Hi all,
I was tying to manually feed text position objects to
processTextPosition method in PDFTextStripper class. I created a sub
class of PDFTextStripper and override processStream method. In
processStream method I manually created two text position objects for
words "W" and "H". At the end I passed them to processTextPosition
processTextPosition(textPosition1);
processTextPosition(textPosition2);
Then I tested it using
PDFTextStripper ocrStripper = new PDFOCRTextStripper();
PDDocument document = PDDocument.load("some pdf file");
String data = ocrStripper.getText(document);
System.out.println(data);
Output was : H W
Then I changed the sequence of passing TextPosition objects in [1]
processTextPosition(textPosition2);
processTextPosition(textPosition1);
Output was : WH
------------------------------
As far as I understood processTextPosition works with the text
position metadata like x and y co-ordinates of the input text.
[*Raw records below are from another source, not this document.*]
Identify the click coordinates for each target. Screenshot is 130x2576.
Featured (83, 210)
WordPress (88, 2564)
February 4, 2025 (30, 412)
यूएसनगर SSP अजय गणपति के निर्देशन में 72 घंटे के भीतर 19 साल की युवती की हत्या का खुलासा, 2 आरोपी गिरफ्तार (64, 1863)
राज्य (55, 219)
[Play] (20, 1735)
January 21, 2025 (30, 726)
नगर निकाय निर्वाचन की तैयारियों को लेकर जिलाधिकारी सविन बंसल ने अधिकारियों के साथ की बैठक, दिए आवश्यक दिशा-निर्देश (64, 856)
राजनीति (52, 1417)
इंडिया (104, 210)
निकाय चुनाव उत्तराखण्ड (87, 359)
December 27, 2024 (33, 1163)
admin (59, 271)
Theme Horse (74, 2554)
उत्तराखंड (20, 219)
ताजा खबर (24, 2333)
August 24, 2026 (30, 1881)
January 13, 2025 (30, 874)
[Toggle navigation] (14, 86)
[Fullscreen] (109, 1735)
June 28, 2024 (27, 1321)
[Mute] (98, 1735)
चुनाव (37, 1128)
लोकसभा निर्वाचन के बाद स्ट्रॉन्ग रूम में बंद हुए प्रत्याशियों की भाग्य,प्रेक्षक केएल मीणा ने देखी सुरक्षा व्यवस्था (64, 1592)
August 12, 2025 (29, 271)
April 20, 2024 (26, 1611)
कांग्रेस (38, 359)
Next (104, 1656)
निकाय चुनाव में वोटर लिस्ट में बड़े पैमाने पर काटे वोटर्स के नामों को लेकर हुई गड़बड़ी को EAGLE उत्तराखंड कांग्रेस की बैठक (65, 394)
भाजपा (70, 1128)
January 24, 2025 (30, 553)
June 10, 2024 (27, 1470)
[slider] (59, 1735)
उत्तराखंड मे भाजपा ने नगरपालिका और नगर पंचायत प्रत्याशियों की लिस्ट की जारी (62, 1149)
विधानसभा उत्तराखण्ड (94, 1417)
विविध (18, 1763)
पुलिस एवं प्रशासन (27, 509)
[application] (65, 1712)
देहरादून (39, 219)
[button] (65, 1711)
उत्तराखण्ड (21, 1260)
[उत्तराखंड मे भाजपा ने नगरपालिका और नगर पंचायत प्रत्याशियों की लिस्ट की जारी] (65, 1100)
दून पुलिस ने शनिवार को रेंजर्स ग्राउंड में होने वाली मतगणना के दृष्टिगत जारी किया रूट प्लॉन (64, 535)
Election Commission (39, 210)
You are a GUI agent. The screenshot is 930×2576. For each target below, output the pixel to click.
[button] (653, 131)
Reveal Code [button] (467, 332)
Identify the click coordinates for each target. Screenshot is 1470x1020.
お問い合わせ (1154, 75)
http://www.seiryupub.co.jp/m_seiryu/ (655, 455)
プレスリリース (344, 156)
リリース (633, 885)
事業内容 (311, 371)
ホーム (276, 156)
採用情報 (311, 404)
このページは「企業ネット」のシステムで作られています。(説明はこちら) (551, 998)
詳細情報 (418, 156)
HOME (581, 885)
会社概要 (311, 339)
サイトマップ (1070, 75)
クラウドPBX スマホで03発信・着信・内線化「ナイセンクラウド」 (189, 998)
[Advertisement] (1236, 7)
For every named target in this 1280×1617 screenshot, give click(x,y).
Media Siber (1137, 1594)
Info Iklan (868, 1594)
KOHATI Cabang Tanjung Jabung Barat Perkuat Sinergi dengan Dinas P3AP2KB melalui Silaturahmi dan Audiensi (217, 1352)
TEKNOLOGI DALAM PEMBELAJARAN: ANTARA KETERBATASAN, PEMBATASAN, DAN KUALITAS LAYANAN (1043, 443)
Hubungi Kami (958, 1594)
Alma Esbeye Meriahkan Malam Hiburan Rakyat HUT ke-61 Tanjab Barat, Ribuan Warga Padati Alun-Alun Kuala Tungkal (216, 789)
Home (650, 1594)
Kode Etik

It
should not depend on the order of the input sequence. But in case It
seems like processTextPosition method works according to order of
input.
Ex. If I input W first, it prints W first without considering it's
actual position.
Is this the normal behaviour? Or am I missing something here?
[1] https://gist.github.com/DImuthuUpe/5dcfa9758f017794c649
--
Regards
W.Dimuthu Upeksha
Undergraduate
Department of Computer Science And Engineering
University of Moratuwa, Sri Lanka